§ PROBLEM
Copy out word for word the line with "Viewport: 938px width, 376px height." and the lines that follow it in the listing below, up to the final one.

§ DATA PROVIDED

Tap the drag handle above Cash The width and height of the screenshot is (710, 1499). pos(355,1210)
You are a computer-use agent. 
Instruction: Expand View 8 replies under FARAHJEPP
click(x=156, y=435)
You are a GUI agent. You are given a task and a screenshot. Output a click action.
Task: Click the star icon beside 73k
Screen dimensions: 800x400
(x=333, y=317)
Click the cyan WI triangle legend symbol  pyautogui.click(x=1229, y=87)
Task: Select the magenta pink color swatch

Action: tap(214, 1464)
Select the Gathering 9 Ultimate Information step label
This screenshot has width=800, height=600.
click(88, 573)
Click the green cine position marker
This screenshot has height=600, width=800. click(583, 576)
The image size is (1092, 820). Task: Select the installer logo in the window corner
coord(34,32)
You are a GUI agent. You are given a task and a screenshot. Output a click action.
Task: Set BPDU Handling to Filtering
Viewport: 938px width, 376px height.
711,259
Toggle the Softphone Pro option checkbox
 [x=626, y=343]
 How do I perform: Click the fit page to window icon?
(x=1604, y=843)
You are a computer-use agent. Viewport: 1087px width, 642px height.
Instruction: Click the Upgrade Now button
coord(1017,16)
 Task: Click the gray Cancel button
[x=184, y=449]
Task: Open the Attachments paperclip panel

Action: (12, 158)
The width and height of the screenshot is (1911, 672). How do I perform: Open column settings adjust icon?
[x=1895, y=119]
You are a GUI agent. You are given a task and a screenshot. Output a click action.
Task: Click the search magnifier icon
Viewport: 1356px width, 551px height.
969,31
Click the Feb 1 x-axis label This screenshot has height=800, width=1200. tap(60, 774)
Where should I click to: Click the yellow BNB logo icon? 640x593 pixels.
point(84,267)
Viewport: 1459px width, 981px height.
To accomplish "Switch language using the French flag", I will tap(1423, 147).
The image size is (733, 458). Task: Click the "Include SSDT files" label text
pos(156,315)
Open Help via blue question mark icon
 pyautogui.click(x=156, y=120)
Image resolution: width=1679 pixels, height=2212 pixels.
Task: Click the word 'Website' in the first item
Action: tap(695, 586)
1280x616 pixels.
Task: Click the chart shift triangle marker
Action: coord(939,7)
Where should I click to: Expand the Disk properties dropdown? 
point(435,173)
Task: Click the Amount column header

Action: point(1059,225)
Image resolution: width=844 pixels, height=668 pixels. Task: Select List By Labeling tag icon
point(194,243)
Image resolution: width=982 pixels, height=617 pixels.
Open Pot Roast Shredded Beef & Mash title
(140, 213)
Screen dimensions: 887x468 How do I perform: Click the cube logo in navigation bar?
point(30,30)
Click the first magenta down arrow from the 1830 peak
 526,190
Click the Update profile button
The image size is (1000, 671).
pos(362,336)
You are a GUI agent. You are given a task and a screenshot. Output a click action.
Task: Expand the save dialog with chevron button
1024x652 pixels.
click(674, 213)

§ OUTPUT OF THE EXERCISE
Viewport: 938px width, 376px height.
711,259
Toggle the Softphone Pro option checkbox
 [x=626, y=343]
 How do I perform: Click the fit page to window icon?
(x=1604, y=843)
You are a computer-use agent. Viewport: 1087px width, 642px height.
Instruction: Click the Upgrade Now button
coord(1017,16)
 Task: Click the gray Cancel button
[x=184, y=449]
Task: Open the Attachments paperclip panel

Action: (12, 158)
The width and height of the screenshot is (1911, 672). How do I perform: Open column settings adjust icon?
[x=1895, y=119]
You are a GUI agent. You are given a task and a screenshot. Output a click action.
Task: Click the search magnifier icon
Viewport: 1356px width, 551px height.
969,31
Click the Feb 1 x-axis label This screenshot has height=800, width=1200. tap(60, 774)
Where should I click to: Click the yellow BNB logo icon? 640x593 pixels.
point(84,267)
Viewport: 1459px width, 981px height.
To accomplish "Switch language using the French flag", I will tap(1423, 147).
The image size is (733, 458). Task: Click the "Include SSDT files" label text
pos(156,315)
Open Help via blue question mark icon
 pyautogui.click(x=156, y=120)
Image resolution: width=1679 pixels, height=2212 pixels.
Task: Click the word 'Website' in the first item
Action: tap(695, 586)
1280x616 pixels.
Task: Click the chart shift triangle marker
Action: coord(939,7)
Where should I click to: Expand the Disk properties dropdown? 
point(435,173)
Task: Click the Amount column header

Action: point(1059,225)
Image resolution: width=844 pixels, height=668 pixels. Task: Select List By Labeling tag icon
point(194,243)
Image resolution: width=982 pixels, height=617 pixels.
Open Pot Roast Shredded Beef & Mash title
(140, 213)
Screen dimensions: 887x468 How do I perform: Click the cube logo in navigation bar?
point(30,30)
Click the first magenta down arrow from the 1830 peak
 526,190
Click the Update profile button
The image size is (1000, 671).
pos(362,336)
You are a GUI agent. You are given a task and a screenshot. Output a click action.
Task: Expand the save dialog with chevron button
1024x652 pixels.
click(674, 213)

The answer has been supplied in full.